● TASK REQUIREMENTS: Write each line out exactly, from the one containing "Viewport: 720px width, 478px" through the final line of the data, and keep pictures out of the copy.

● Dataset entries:
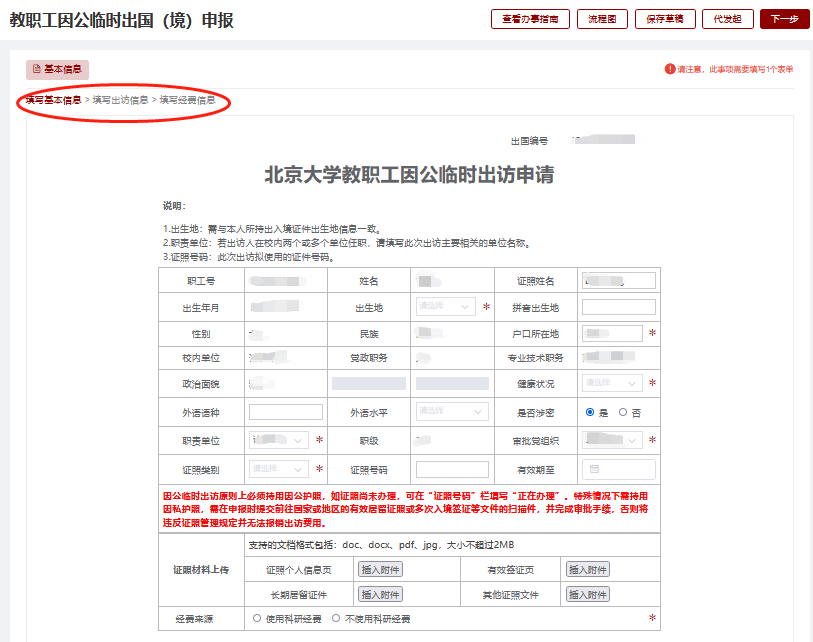Select 是 for 是否涉密
This screenshot has height=642, width=813.
590,412
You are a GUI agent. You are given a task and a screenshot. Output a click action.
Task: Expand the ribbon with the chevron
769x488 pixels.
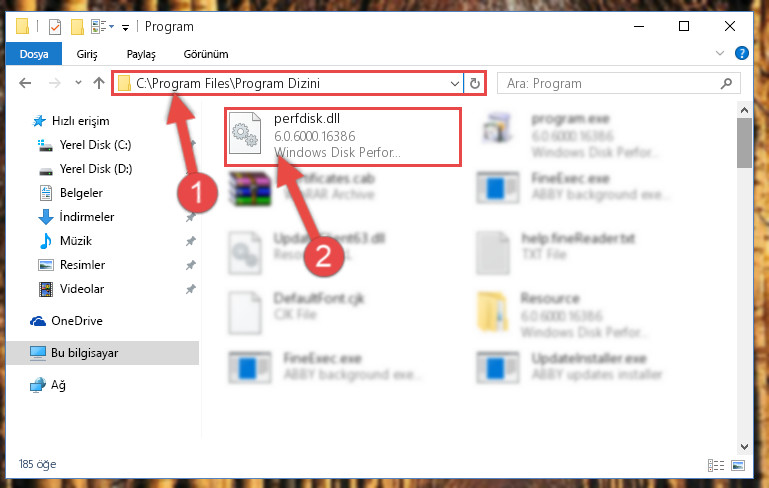click(719, 53)
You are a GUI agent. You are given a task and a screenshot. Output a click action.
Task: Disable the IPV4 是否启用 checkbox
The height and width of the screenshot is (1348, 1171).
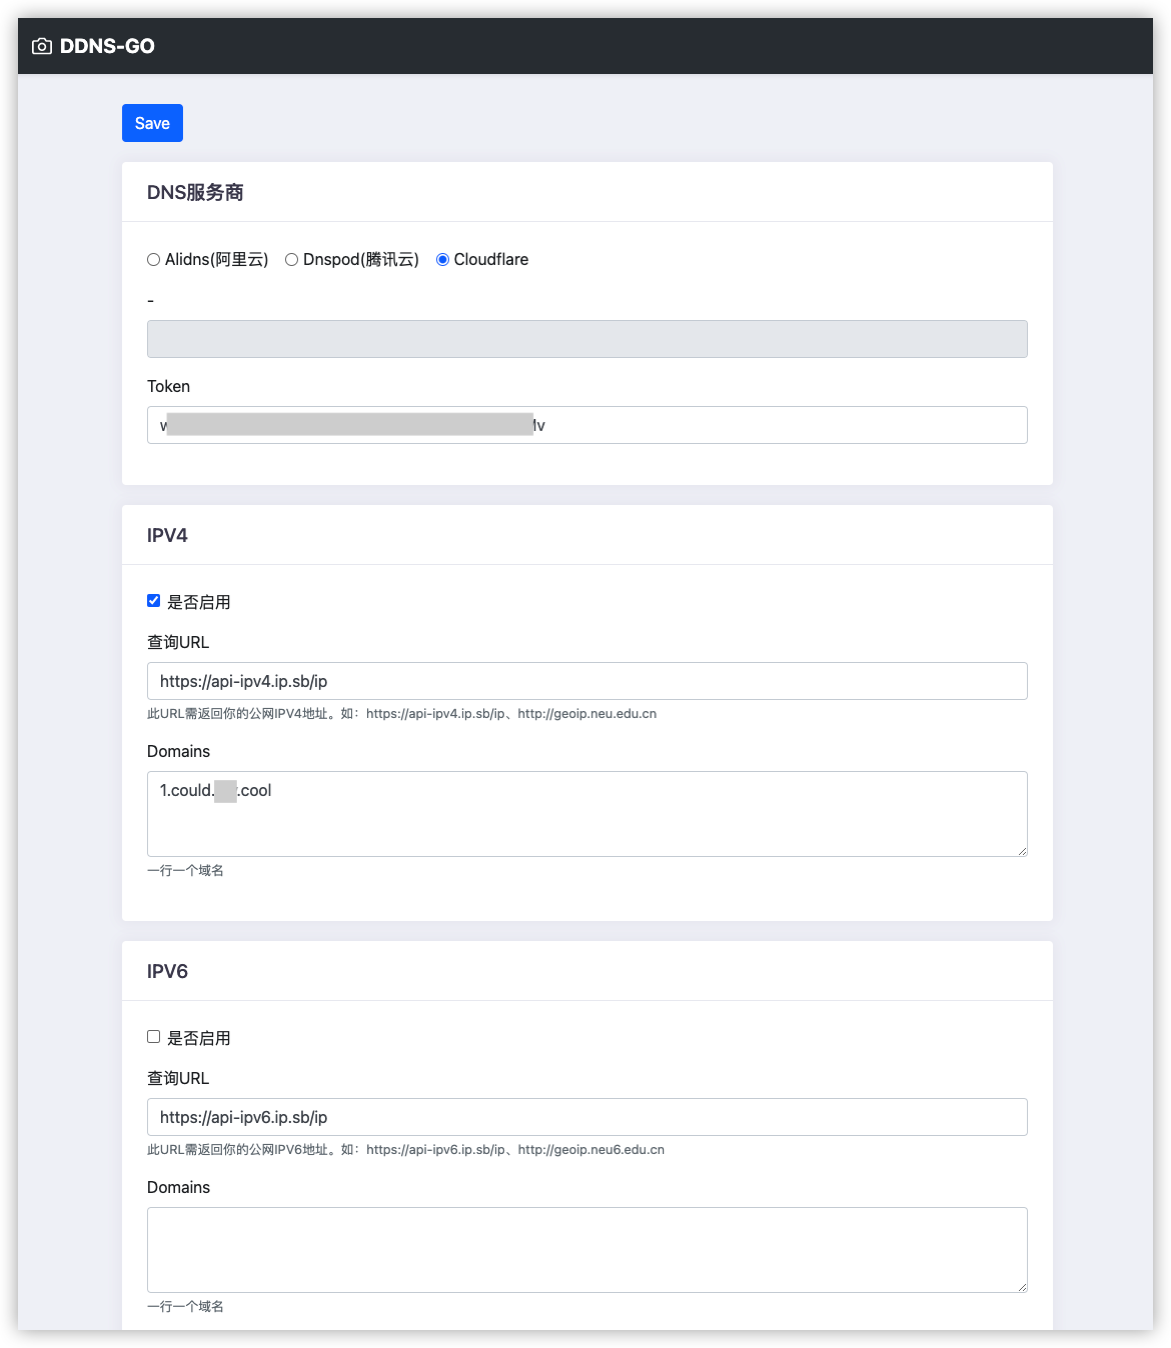(154, 601)

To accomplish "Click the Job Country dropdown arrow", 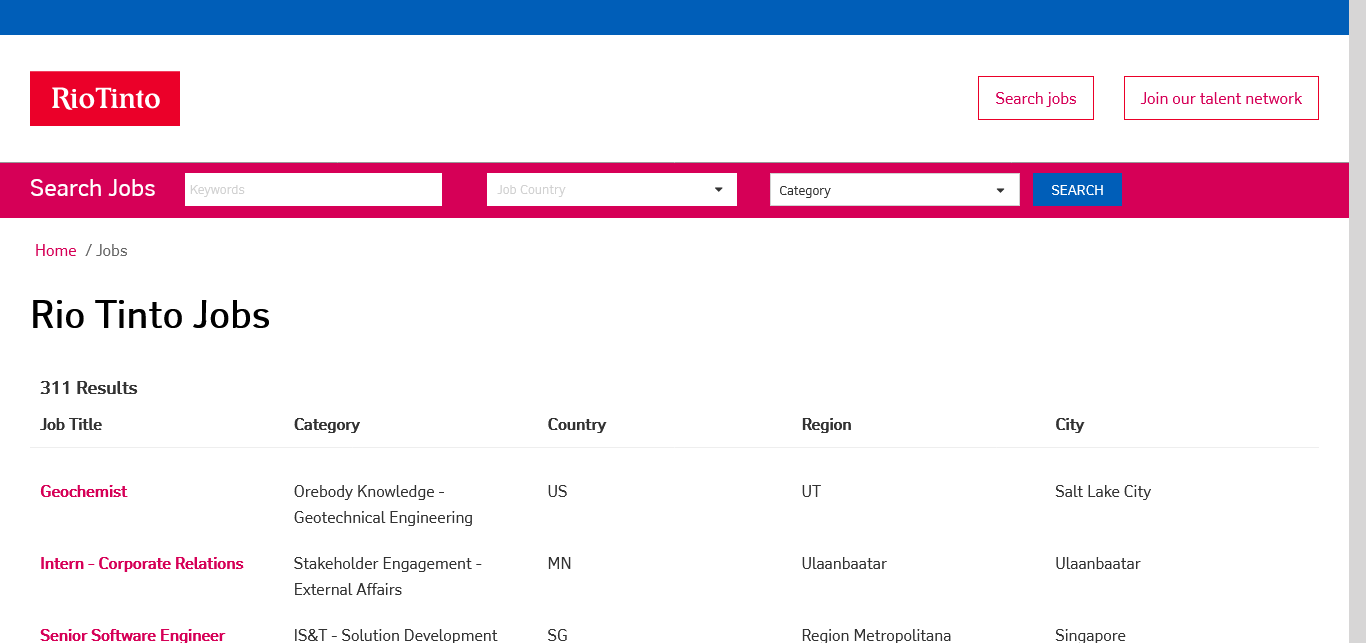I will (x=718, y=190).
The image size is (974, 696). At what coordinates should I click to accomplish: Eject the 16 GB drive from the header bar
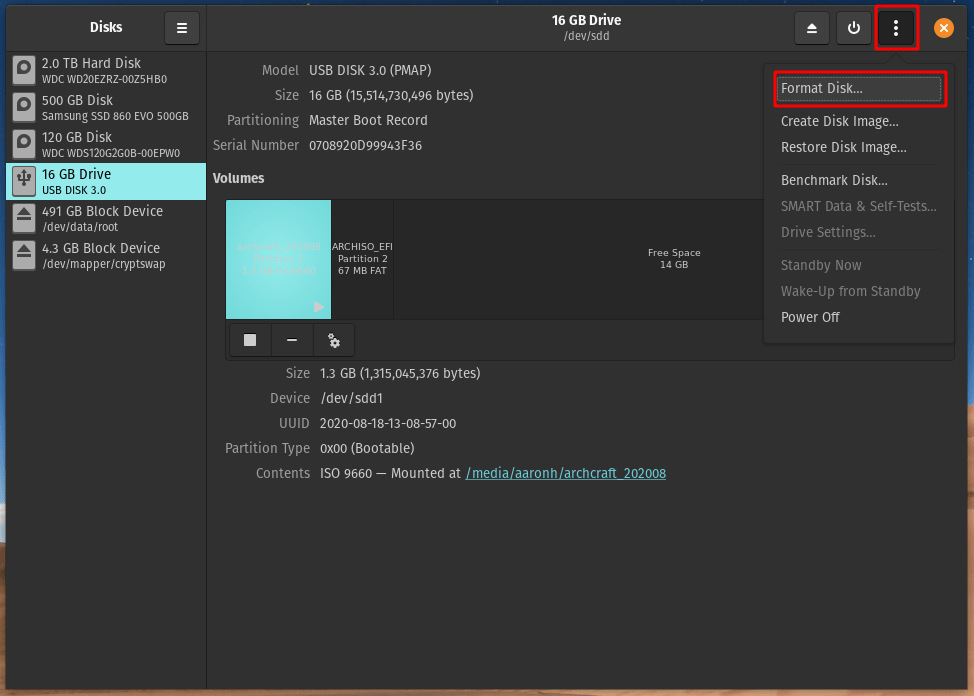(x=811, y=28)
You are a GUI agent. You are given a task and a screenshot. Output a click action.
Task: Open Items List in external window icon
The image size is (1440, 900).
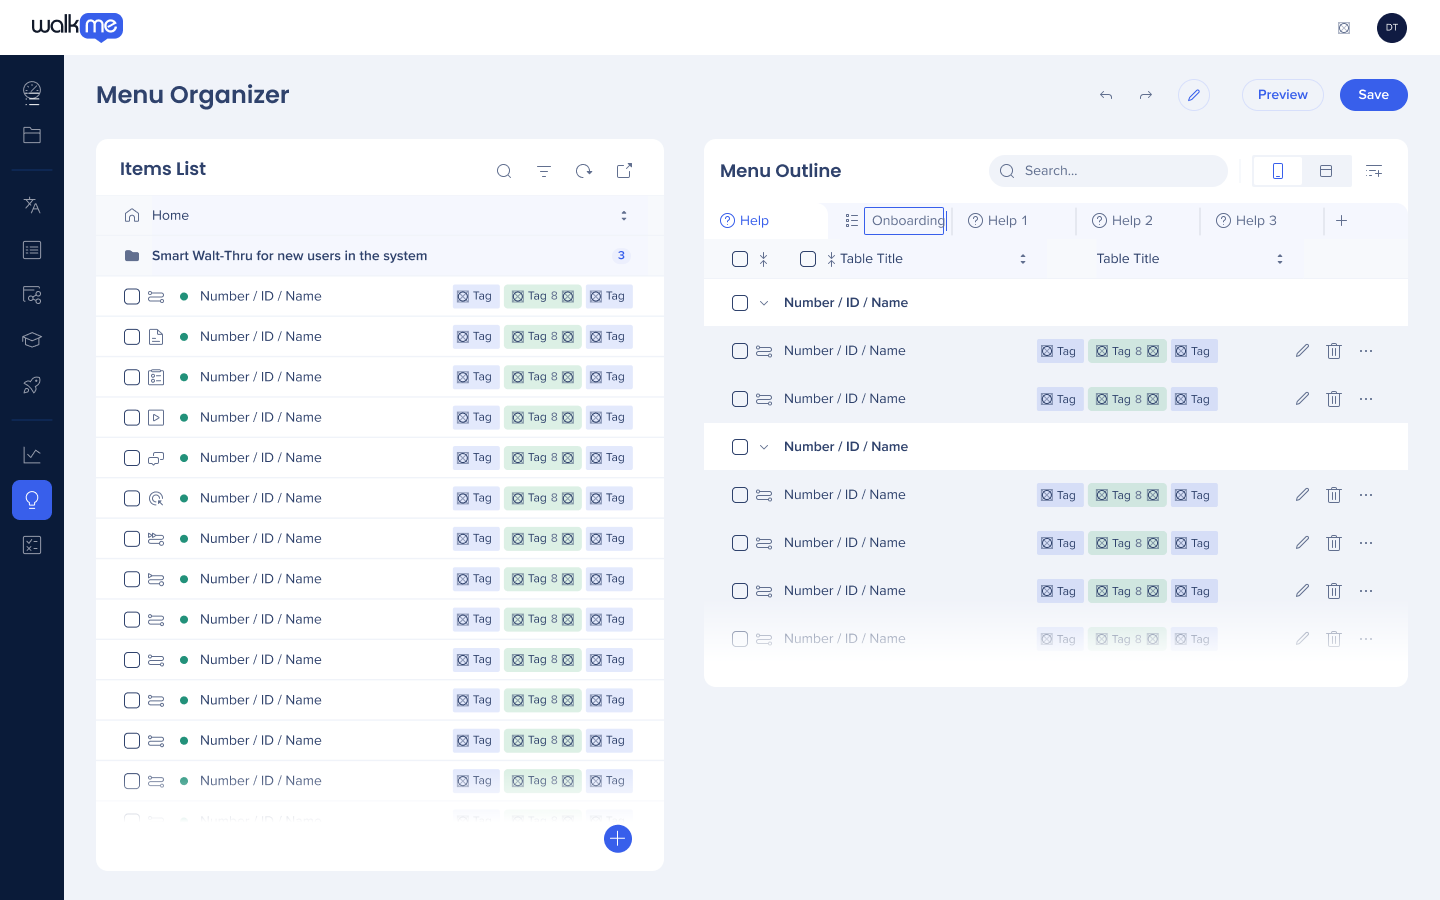click(x=624, y=171)
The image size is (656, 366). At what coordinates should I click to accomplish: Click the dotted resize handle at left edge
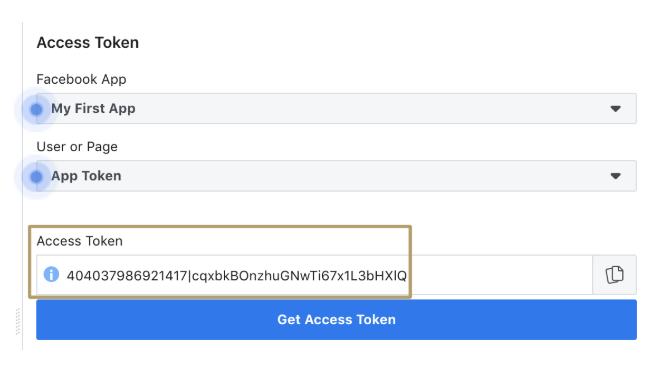(x=18, y=321)
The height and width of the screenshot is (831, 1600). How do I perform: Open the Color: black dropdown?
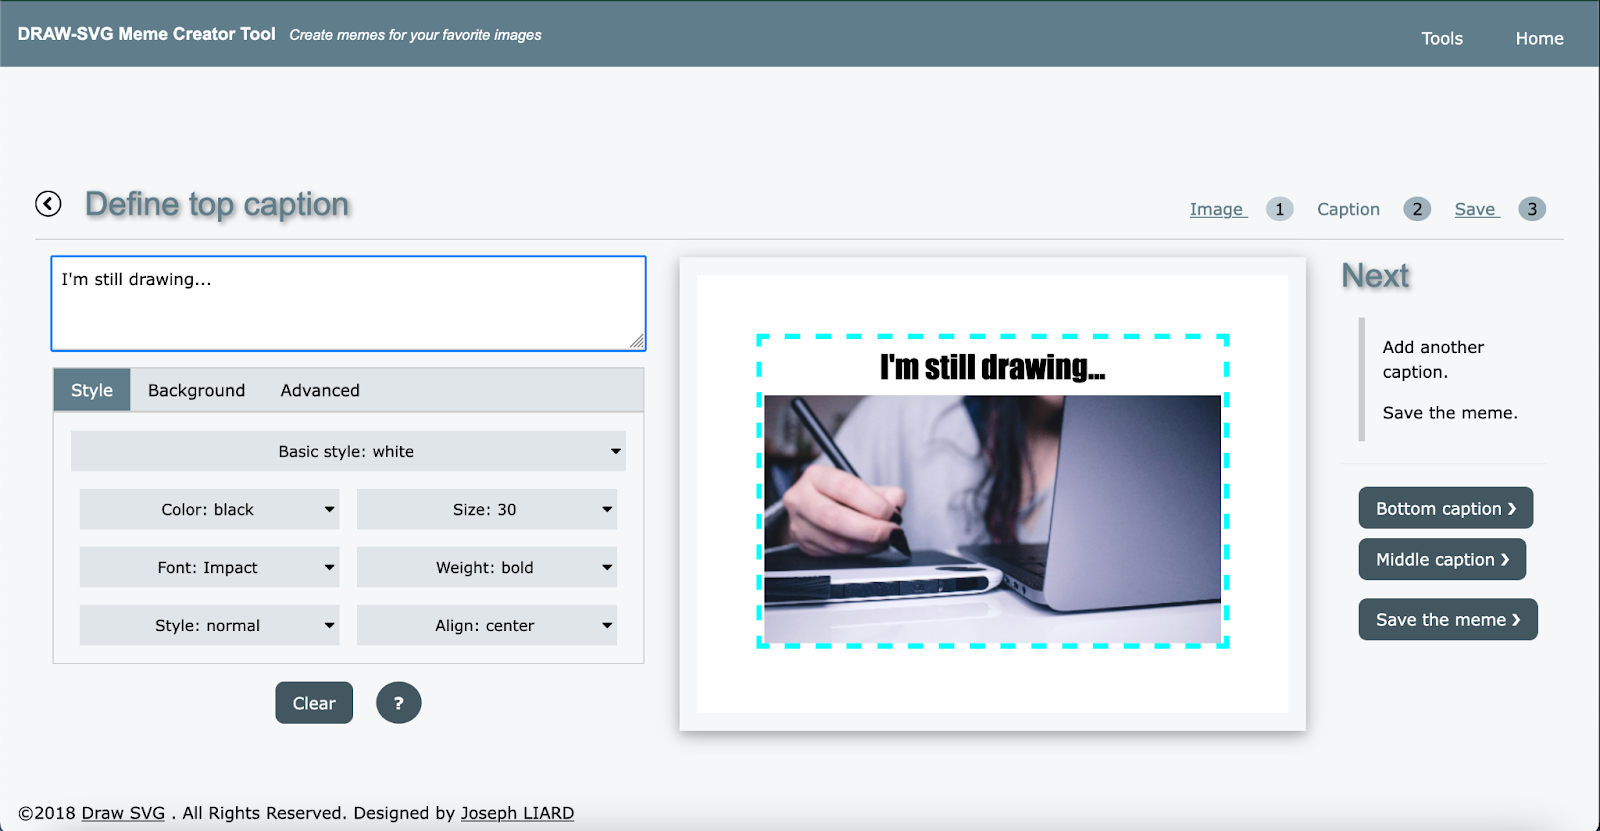[209, 510]
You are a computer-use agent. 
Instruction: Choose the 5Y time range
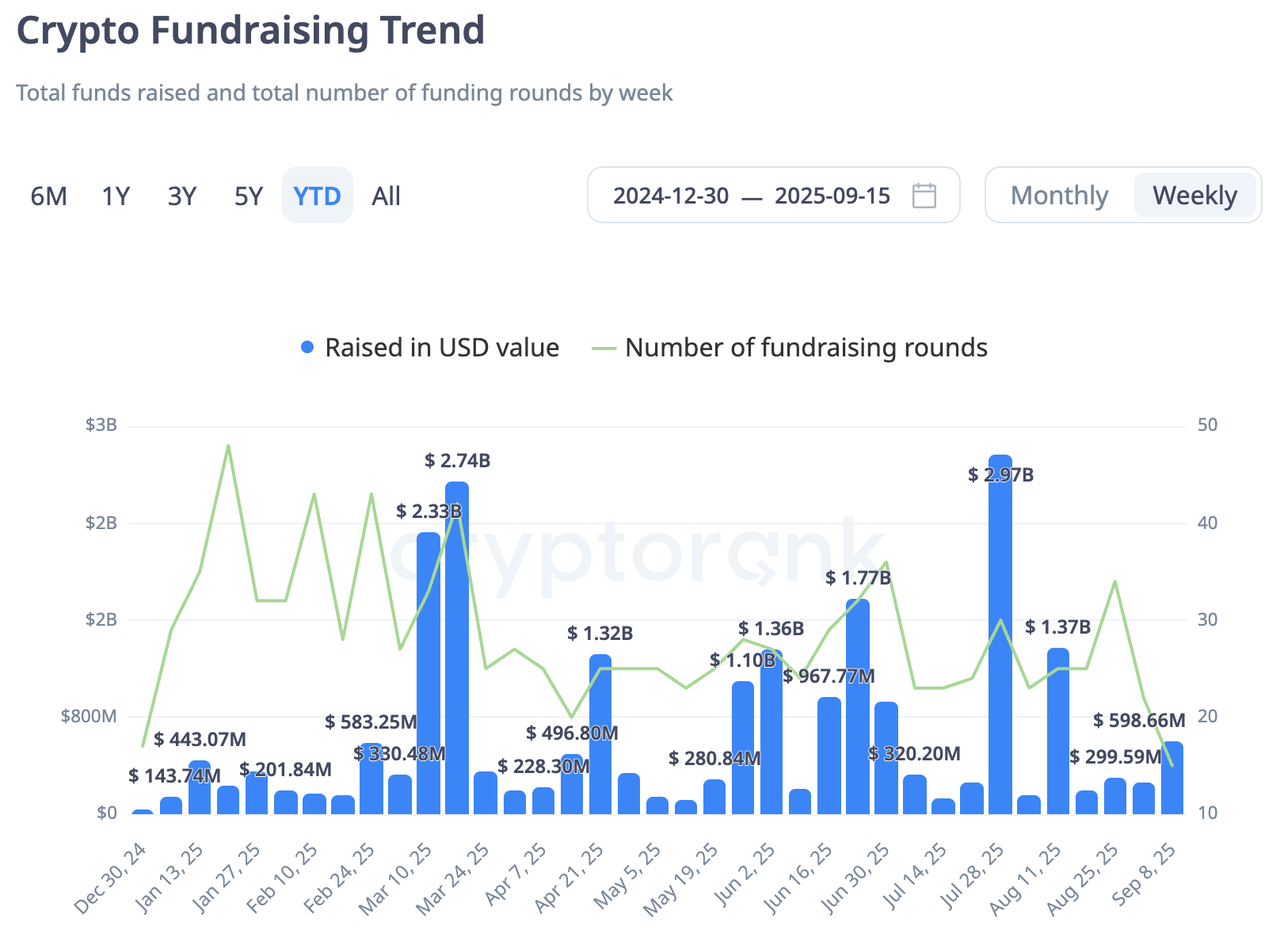(x=248, y=196)
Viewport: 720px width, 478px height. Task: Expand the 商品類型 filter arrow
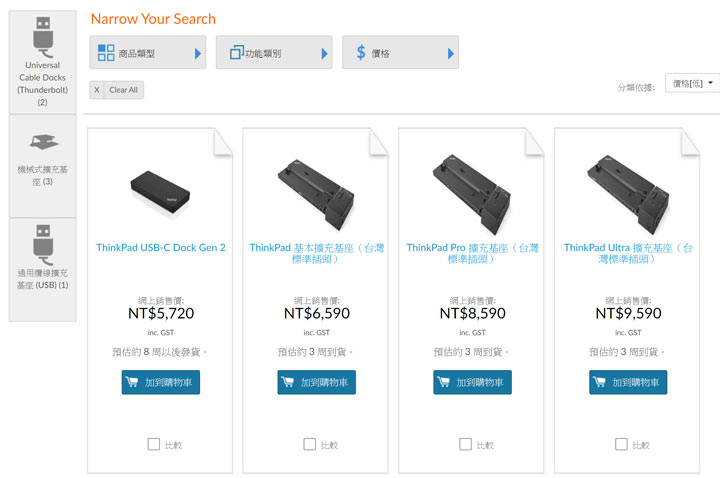click(x=198, y=53)
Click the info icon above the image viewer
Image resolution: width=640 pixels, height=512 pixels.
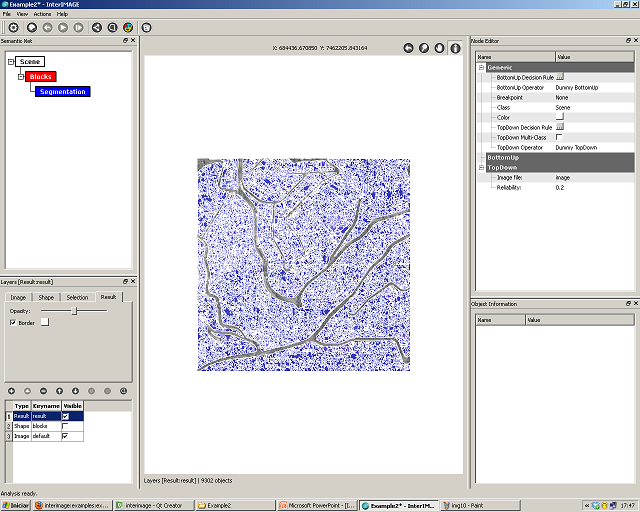point(455,47)
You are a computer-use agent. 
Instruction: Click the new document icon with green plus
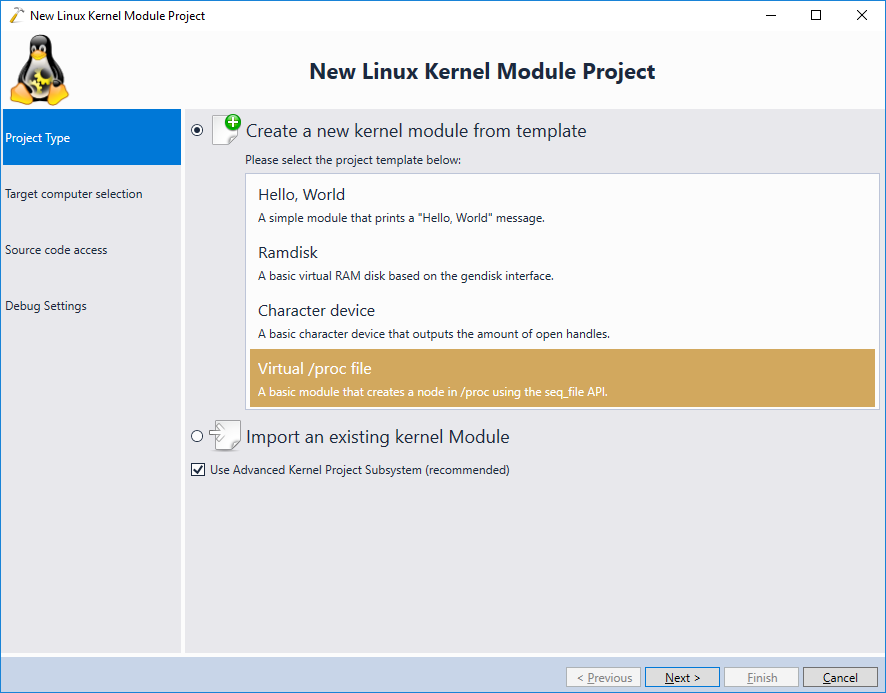coord(227,129)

● EXPECTED ANSWER:
Viewport: 720px width, 478px height. Task: Expand the 商品類型 filter arrow
click(x=198, y=53)
Click the info icon above the image viewer
Image resolution: width=640 pixels, height=512 pixels.
point(455,47)
You are a computer-use agent. 
Instruction: Click the new document icon with green plus
coord(227,129)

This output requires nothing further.